Ed Berger is an elementary particle theorist. Berger retired in 2016 with over 45 years of service to the Laboratory and the broader science community. He remains active in research.

Biography

Ed Berger is an elementary particle theorist. He earned an undergraduate degree in Physics from MIT (1961) and a PhD from Princeton University (1965). He began his career at Argonne in 1969 during the early years of the High Energy Physics Division and the infancy of the Standard Model of particle physics. Recruiting actively, he built up an active small group of young theorists concentrating initially on strong interactions. Later, leveraging Argonne LDRD resources, he fostered a broadening of the Division’s theory effort to include electro-weak symmetry breaking and physics beyond the standard model. In 2009 and 2010, as a member of a Laboratory-wide Senior Computational Scientist Search Committee, he recognized the opportunity for a major enhancement of the computational science efforts in the Division and Laboratory. He identified and recruited distinguished senior candidates, resulting in the establishment of the Cosmological Physics and Advanced Computing group.  

Berger was elected an American Physical Society (APS) Fellow in 1975 and received a University of Chicago Award for Distinguished Performance at Argonne in 1987. He was promoted to Senior Physicist at Argonne in 1976, and became an Argonne Distinguished Fellow in 1995. Berger retired in 2016 with over 45 years of service to the Laboratory and the broader science community. He remains active in research. Many postdoctoral appointees who worked with Berger at Argonne subsequently went on to successful careers and leadership positions elsewhere in the US and abroad.

Research 

Hallmarks of Berger’s research include collaboration with postdoctoral scientists in the Argonne theory group, along with mutually beneficial interactions with experimenters working at the Argonne ZGS, Brookhaven, CERN, Fermilab, and SLAC. He has focused on hadronic resonance phenomena, notably axial-vector mesons, and on phenomenological aspects of high energy collider physics, with emphasis on developments in perturbative quantum chromodynamics (QCD), Higgs boson production and decay, and beyond-the-standard-model new physics. His published papers include analytic and unitary scattering amplitudes for coupled channel systems at low energies; next-to-leading order perturbative contributions for high energy scattering processes; all-orders resummation of the effects of soft-gluon emission for transverse momentum distributions and for total cross sections; important standard model backgrounds’ to Higgs boson and new physics signals at hadron colliders; beyond-the-standard model searches at Large Hadron Collider energies; and the art of global analysis to extract parton distribution functions of hadrons and nuclei. He has published on topics at the intersection of nuclear and particle physics and presented numerous invited talks at conferences, universities, and other laboratories. A list of more than 300 of his papers may be found at  http://​inspire​hep​.net/​s​e​a​r​c​h​?​l​n​=​e​n​&​p​=​f​i​n​d​+​a​+​E​+​L​+​B​e​r​g​e​r​&​o​f​=​h​b​&​a​c​t​i​o​n​_​s​e​a​r​c​h​=​S​e​a​r​c​h​&​s​f​=​e​a​r​l​i​e​s​t​d​a​t​e​&so=d.   

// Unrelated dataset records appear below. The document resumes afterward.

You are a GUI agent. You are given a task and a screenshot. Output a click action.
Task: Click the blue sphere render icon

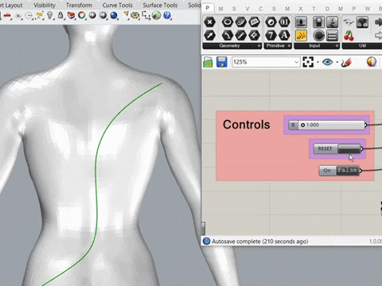click(114, 15)
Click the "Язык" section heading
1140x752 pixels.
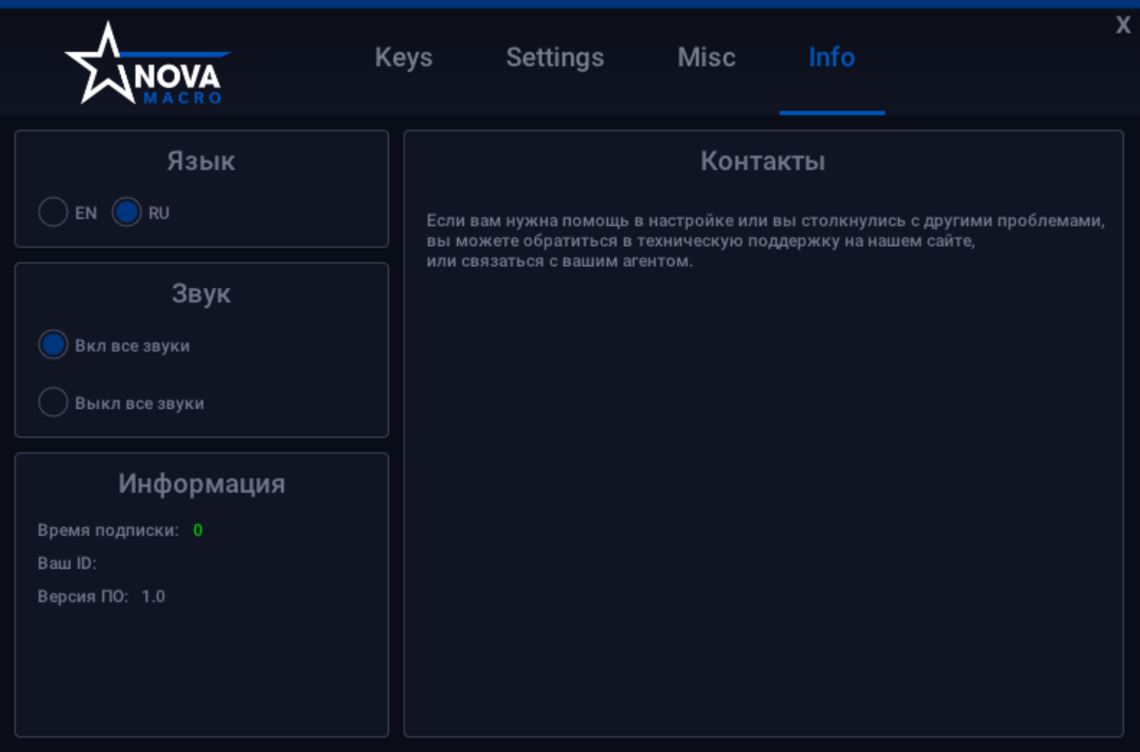click(x=201, y=161)
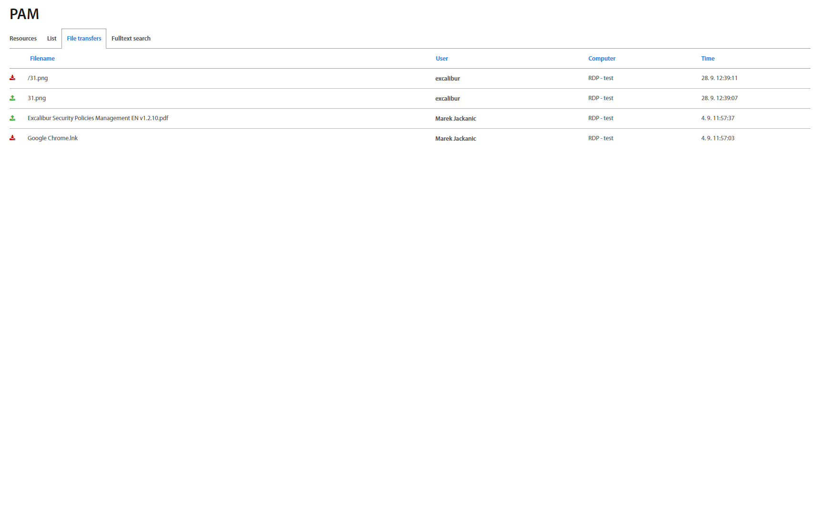Click the red download icon beside /31.png

pos(12,78)
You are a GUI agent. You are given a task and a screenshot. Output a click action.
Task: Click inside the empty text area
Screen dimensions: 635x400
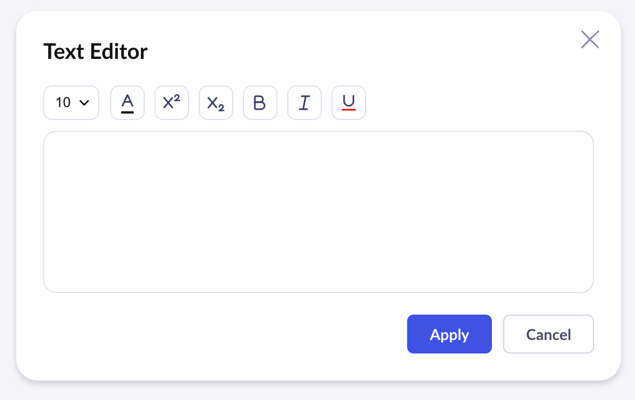coord(319,212)
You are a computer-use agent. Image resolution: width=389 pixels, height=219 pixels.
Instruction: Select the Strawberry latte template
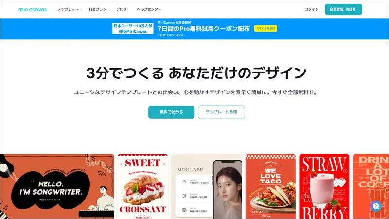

External Activities and Appointments

Berger served as an appointed member of the DOE/NSF High Energy Physics Advisory Panel (HEPAP) and on several DOE review committees, on the Fermilab Physics Advisory Committee, and on the Brookhaven High Energy and Nuclear Physics Advisory Committee. He was elected by the membership to the Executive Committee of the APS Division of Particles and Fields (DPF), serving as Chair of the Executive Committee in 1990, and to the Chair line of the Forum on International Physics (FIP) of the APS, becoming FIP Chair in 2015. He was notably active in the organization of major international meetings, including being Chair of the 1990 DPF Snowmass Summer Study and co-Chair of the 2005 Snowmass International Linear Collider Summer Study. Berger was a Visiting Scientist in the Theory Group at SLAC in 1978–1979, a Visiting Staff Member in the Theory Division at CERN during the periods 1972 – 1974, 1983 – 1984, and 1992 – 1993; and a visitor for shorter periods at the Aspen Center for Physics, the Kavli Institute in Santa Barbara, the KITPC in Beijing, the Galileo Galilei Institute in Florence, the National Center for Theoretical Sciences in Taiwan, and elsewhere.